In real-world applications, Taylor series helps in simplifying complex functions for easier computations.

Understanding derivatives is crucial in forming the Taylor series. Derivatives measure the rate at which a function changes. The \(n\)-th derivative of a function at a point \(a\) helps to determine the \(n\)-th term in the series.Let's summarize the different derivatives we calculated for the function \(\ln(2 - e^{-x})\):

• First Derivative: We used the chain rule to find \( f'(x) = \frac{-e^{-x}}{2 - e^{-x}} \) and evaluated it at \(x=0\) to get \( f'(0) = -1 \).
• Second Derivative: Using the quotient rule, we found \( f''(x) = \frac{2e^{-x} - e^{-2x}}{(2 - e^{-x})^2} \) and evaluated it at \(x=0\) to get \( f''(0) = 1 \).
• Third Derivative: This was complex, but we found \( f'''(0) = -2 \)

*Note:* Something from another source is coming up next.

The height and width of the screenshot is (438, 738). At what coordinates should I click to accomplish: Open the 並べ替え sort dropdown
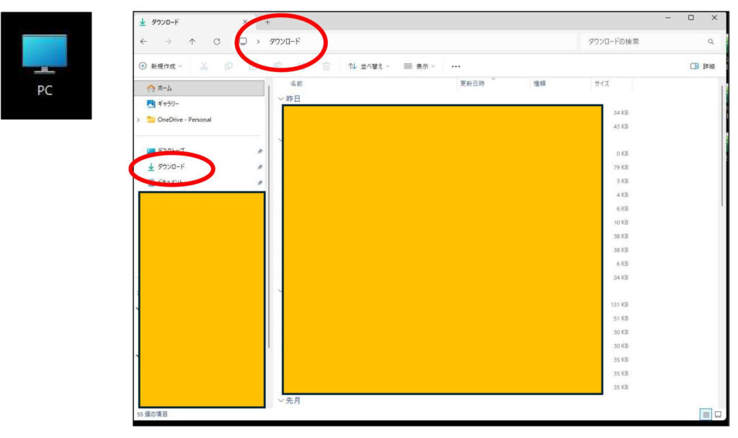coord(368,66)
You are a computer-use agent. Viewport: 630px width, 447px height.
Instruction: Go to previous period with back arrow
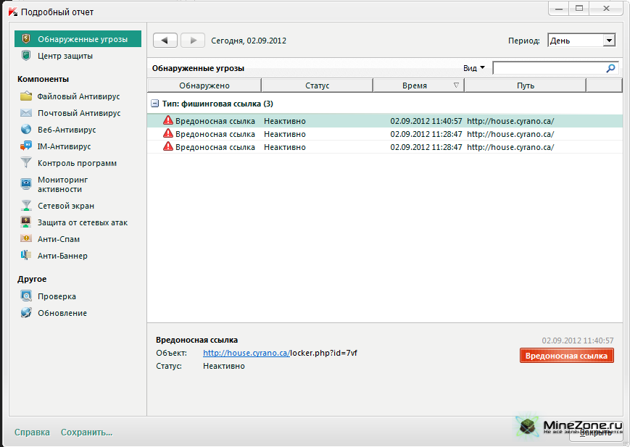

These derivatives are essential for constructing the series expansion as they dictate the coefficients of the respective \(x^n\) terms in the polynomial.

Series expansion involves expressing a function as a sum of terms derived from its values and derivatives at a particular point. For the given function \(\ln(2 - e^{-x})\), we followed these steps:
1. Evaluated the function and its derivatives at \(x=0\).
2. Calculated the first few terms using these values:
\[ \text{Maclaurin Series} = 0 - x + \frac{x^2}{2} - \frac{x^3}{3} + \text{higher order terms} \]The coefficients of \(x\), \(x^2\), and \(x^3\) came from the function's first, second, and third derivatives respectively:

• \(0\) from \(\ln(2) - 1 = 0\)
• \(-1\) from \(f'(0)\)
• \(\frac{1}{2}\) from \(\frac{f''(0)}{2!}\)
• \(-\frac{1}{3}\) from \(\frac{-2}{3!}\)

In general, series expansion methods such as Taylor and Maclaurin are powerful tools in calculus for approximating complex functions and solving differential equations.